О финской войне

Андрей Дюка
Мой дедушка, Кучер Григорий Корнеевич – человек нелюдимый, суровый, необщительный. Может, виной тому – война, даже две войны – финская и Великая Отечественная... Дед редко со мной разговаривал. Да он вообще не особо любил детей! Но иногда, напившись чаю с коржиками, которые выпекала бабушка, наевшись своего любимого малинового варенья и нежась на крыльце под лучами теплого солнца, мог снизойти до общения с нами, мелюзгой. В один из таких благоприятных, располагающих к общению дней я и пристал к дедушке Грише:
– Деда! Деда, расскажи про финскую войну!
Я готов был услышать от него очередную колкость или просто, что обиднее всего, ничего не услышать: именно так чаще всего и происходило в действительности.
Но тут дед улыбнулся. Поудобней вытянул ноги, обутые в клетчатые тапки, погладил подбородок и ответил мне своим начальственным тоном, лишь подчеркивающим его гулкий, властный голос:
– Что тебе рассказать, Андрюша? Книжки почитай, учебники – там все написано. – Дедушка Гриша взмахнул рукой по воздуху, обводя пространство вокруг меня, как бы указывая на те огромные знания, хранящиеся совсем рядом, лишь стоит руку протянуть.
– Нет, деда, о финской войне написано очень мало. Только совсем чуть-чуть – в учебнике истории. Ну расскажи, папа говорил, что ты воевал!

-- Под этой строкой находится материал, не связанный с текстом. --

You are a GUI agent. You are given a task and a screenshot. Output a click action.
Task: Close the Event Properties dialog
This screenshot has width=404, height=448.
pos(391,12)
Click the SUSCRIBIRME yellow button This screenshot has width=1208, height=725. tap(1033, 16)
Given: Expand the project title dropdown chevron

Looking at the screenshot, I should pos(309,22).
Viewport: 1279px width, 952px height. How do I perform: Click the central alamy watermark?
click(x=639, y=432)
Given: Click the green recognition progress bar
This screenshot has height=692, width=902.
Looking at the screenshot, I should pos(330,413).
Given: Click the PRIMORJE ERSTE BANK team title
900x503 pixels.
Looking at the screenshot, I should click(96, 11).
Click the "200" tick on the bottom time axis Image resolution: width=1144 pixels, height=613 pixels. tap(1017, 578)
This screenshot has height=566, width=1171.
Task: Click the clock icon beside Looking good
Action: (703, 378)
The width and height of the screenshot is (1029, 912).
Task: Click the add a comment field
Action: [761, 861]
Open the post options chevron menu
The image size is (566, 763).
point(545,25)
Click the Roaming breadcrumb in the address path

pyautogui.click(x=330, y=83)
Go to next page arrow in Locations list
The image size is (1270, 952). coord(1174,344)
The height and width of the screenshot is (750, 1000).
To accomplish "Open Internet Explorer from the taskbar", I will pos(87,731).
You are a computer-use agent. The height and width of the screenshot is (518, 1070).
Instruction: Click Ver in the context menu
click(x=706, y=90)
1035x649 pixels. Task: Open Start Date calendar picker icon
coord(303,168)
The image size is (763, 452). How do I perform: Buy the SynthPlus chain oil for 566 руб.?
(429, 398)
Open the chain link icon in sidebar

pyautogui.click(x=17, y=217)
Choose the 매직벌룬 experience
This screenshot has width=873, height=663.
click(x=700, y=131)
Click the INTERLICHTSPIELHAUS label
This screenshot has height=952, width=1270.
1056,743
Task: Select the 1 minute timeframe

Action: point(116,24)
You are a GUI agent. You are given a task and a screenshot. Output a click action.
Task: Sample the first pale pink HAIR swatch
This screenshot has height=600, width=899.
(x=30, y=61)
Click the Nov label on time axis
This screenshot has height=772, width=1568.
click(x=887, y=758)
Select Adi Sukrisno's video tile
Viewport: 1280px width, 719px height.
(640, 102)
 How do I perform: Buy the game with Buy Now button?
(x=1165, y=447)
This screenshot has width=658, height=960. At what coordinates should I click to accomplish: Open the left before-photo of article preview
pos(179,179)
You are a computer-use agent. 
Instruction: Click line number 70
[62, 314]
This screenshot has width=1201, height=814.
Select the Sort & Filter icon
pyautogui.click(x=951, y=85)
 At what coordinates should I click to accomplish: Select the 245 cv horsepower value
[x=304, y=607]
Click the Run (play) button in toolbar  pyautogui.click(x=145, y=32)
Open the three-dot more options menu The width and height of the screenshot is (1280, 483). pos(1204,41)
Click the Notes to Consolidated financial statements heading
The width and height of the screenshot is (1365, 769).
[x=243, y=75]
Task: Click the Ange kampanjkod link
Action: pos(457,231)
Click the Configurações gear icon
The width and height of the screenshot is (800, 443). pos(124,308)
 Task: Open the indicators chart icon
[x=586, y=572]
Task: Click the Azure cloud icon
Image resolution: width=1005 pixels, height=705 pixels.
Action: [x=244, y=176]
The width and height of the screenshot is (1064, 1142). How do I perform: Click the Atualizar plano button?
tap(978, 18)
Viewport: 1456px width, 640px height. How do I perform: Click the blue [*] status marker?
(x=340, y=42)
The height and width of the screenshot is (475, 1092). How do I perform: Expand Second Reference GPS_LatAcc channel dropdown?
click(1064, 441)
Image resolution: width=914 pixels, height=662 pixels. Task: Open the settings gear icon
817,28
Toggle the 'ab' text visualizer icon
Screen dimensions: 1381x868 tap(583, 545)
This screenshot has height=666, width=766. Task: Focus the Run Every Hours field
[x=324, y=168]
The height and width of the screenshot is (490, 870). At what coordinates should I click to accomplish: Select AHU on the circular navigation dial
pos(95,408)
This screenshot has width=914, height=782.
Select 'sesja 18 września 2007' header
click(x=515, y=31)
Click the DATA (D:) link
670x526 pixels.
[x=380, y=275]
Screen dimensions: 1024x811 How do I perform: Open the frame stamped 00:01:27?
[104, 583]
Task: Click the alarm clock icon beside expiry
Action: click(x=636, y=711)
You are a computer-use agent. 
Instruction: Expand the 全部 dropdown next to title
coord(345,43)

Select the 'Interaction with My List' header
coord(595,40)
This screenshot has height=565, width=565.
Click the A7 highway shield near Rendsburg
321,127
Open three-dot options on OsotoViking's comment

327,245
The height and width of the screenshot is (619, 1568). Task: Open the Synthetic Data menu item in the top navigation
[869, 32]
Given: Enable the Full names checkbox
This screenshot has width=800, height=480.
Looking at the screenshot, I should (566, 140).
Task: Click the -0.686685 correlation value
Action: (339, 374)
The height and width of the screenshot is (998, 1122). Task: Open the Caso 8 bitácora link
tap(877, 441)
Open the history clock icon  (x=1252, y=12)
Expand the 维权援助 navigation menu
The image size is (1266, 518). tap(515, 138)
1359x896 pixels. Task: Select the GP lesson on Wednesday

– Воевал, – дед опустил руку на свое колено, – воевал, Андрюша, – да что о той войне рассказывать? У нас тогда на вооружении длинные винтовки были, так называемые трехлинейки. Снег – по пояс, винтовка за спиной, как шест, длинная, то и дело за ветки цепляется, в снегу грузнет... Идем. Да не идем, а бредем по лесу.
– Куда идете, деда?
– Да откуда я знаю, куда? Я ж солдат, рядовой, – кто мне скажет? Ведут нас командиры наши, а куда – никому не известно. Военная тайна! – дед погрозил мне указательным пальцем.  – Идем, а тут – финны, они маленькими отрядами передвигались, на лыжах, с автоматами. Появятся из леса, нас обстреляют, а пока мы свои «трехлинейки» из-за спины достанем, пока затворы передернем, их и след простыл. А наших уже убитыми человек шесть на снегу, да еще и раненые... Вот так и воевали.
Дедушка Гриша стал пристально разглядывать свои тапочки, и я не мог понять, о чем он думает: то ли о погибших товарищах, то ли о чае с коржиками…  И дома за праздничным столом, и на рыбалке, и на работе (много лет он проработал главным бухгалтером НКГОКа, притом его очень ценили, даже после выхода на пенсию часто приглашали помочь подготовить годовой или полугодовой отчет) выражение лица деда всегда казалось суровым и задумчивым, каким-то напряженным. Словно он всегда обдумывал какие-то сложные финансовые документы, мысленно выводя сальдо и подбивая дебит с кредитом...Подождав немного в надежде, что дедушка что-то еще расскажет сам, я, не выдержав, спросил:
– Так мы же победили, деда? Как же мы победили, если оружие было плохое, солдаты без лыж, увязшие в снегу?! Как же мы финнов победили все-таки?
Дед от неожиданного вопроса вздрогнул, и на его лице появилось наконец-то новое выражение – это было сравнимо с гримасой отвращения, когда на жареную картошку или ароматную котлету, которую ты собираешься съесть, садится огромная зеленая муха.
– Конечно, победили! – дед улыбнулся, правда, улыбка казалась совсем неестественной, скорее, она являлась неким актерским образом, застывшей маской для фотоснимка на первую полосу газеты «Труд» или «Правда». – Победили. Нам потом всем раздали автоматы и лыжи, и мы сразу победили! – дедушка Гриша радостно двинулся в сторону коридора, решив, что разговор можно считать оконченным.
– Деда, а на Второй мировой? Ты…
Дед не дал мне договорить:
– На Второй мировой твой дед уже был знаешь кем?! – Он наигранно весело подбежал ко мне и ткнул кулаком под ребро. – Минометчиком! А это – бах-бах! – и все враги повержены. Поэтому – победили фашиста! Ведь твой дед – минометчик!
Пока я гладил ушибленный бок, дед убежал в дом, радуясь окончанию разговора.
Больше мой дедушка Гриша никогда и ничего не рассказывал о загадочной финской войне.